In economic terms, the private ownership of “property” means far more than merely possessing real estate (although the right to own land is a key component of the concept). More broadly, private property rights involve the ability of the individual to own the means of economic production.
Whether those means are of an industrial, intellectual, or virtual nature, an individual’s right to harness them, utilize them, and to produce wealth with them, apart from governments and other collective bodies dictating the process or confiscating the spoils, is key to the survival of a free society.
The heroes of World War II well understood that when this right to private property is compromised, the other rights of the individual soon collapse. After all, Adolph Hitler’s reign of terror began with the confiscation of private property from merely one people group - the Jews - yet it didn’t end until over 60 million people, roughly 2.5% of the world’s population at that time, had lost their lives.
With this in mind, allow the stories of two WWII veterans – an Army medic & a Navy seaman – to underscore the point.
Anthony J. Malone was from Middletown, CT. He was a rare breed—a soldier who joined the peacetime US Army in 1938 between the wars. He was issued a World War I uniform and a doughboy helmet that looked more British than American.
In his helmet Tony Malone penned his first two initials and his last name. The leather headgear bore the markings “A.J. Malone, Co ‘H’ 16th med. Reg’t, Ford Devens, Mass.”
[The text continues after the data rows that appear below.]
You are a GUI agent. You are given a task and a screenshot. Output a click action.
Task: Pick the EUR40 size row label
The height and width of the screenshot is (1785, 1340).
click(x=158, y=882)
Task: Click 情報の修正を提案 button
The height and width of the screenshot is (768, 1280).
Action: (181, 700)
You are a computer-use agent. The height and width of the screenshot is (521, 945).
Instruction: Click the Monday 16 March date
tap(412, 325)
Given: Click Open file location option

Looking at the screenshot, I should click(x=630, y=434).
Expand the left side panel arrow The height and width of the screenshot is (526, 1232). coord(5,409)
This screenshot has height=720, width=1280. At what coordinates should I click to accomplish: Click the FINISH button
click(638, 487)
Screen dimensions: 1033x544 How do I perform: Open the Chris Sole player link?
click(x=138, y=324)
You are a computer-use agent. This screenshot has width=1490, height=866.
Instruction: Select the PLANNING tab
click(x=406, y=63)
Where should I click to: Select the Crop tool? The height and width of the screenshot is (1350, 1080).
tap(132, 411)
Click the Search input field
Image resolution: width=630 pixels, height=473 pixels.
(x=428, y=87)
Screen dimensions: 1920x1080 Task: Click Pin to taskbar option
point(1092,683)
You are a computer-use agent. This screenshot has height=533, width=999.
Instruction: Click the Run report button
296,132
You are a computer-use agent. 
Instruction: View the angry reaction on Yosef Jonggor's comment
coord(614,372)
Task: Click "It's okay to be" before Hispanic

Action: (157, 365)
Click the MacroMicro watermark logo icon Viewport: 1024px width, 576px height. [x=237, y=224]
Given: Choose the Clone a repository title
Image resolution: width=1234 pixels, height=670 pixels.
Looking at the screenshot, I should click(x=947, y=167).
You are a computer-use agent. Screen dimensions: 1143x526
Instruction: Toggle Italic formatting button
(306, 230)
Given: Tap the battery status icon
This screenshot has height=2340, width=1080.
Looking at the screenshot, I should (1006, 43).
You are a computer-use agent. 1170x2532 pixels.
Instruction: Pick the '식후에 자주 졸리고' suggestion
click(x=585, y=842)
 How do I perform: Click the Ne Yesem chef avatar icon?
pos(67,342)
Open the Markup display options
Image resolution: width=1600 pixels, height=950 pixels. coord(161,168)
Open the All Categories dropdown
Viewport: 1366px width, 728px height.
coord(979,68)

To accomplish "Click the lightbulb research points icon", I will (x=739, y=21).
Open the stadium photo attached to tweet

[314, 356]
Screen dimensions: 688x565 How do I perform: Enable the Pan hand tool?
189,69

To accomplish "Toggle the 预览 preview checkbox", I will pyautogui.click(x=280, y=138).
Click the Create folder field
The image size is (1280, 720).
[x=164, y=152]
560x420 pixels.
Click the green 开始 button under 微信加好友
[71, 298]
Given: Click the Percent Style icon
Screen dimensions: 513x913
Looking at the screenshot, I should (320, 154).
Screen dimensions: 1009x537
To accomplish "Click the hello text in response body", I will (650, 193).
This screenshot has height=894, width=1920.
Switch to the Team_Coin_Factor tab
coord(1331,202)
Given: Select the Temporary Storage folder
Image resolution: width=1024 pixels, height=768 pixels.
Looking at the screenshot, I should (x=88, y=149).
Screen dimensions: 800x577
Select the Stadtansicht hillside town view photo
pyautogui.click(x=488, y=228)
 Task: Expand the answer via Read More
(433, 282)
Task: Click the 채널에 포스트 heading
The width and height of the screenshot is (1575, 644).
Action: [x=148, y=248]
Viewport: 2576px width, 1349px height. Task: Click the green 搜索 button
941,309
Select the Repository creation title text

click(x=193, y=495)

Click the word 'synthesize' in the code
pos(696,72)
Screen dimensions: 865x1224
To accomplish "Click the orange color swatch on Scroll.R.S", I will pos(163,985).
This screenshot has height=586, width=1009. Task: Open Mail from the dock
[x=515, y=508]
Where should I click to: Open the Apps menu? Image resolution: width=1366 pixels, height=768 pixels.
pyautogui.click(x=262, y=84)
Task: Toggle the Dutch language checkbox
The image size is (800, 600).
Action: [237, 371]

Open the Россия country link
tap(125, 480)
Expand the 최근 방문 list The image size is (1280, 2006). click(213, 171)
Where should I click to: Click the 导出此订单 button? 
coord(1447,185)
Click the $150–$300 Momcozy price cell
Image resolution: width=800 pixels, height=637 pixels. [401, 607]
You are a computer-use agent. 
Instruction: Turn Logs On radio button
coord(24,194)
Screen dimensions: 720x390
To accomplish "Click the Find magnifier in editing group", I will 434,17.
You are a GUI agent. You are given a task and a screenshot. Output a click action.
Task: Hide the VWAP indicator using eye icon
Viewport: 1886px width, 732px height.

He trained to be a medic. Tony Malone was a soldier without a war.
Until December 7th, 1941.
Men ran to enlist, standing in line for hours. Tony Malone was already there. His wartime duties would take him to places that today’s history books reference with a sense of awe: fighting in North Africa, Sicily, D-Day, and ultimately to Hitler’s Lair. His helmet went with him.
The Navy seaman was Bill Mansfield from Grant’s Pass, OR. He joined at the end of World War II, seeing no combat. As the war ended, he joined the US Army Air Forces and was deployed to Korea during that conflict. Like SGT Malone, CMSGT Mansfield became anonymous to the pages of history but not to the small groups they commanded.
When World War II ended, Malone discarded his helmet and returned home to Connecticut. Unbeknownst to SGT Malone his helmet became a symbol of a by-gone era and the beginning of a legacy for generations to come. His helmet travelled undetected for 64 years till 2009 when Boise, ID high school students researched and found Malone. He had passed away 8 years earlier – one of a 1000 or so World War II vets that had died on a particular day.
Bill Mansfield passed away on another day in 2012, equally anonymous and yet equally impactful on the lives of his small band of brothers.
Malone lived through World War II with his small unit of men – they protected him, and he them. His heirs lived to see his legacy continue through the silent witness of a helmet.
Mansfield lived to see healing be a part of his personal relationship to his estranged son. They formed a deep friendship. His legacy lives on through a soon-to-be West Point - his grandson - who will be sworn into the US Army in 2014, almost seventy years after he entered boot camp and World War II.
With each passing year, fewer and fewer Americans have such a direct, multi-generational connection to World War II. Yet the domestic and global free trade that empowers our economy and enables our very way of life is a legacy from our veterans that is ever-present, if only we’ll stop to consider it.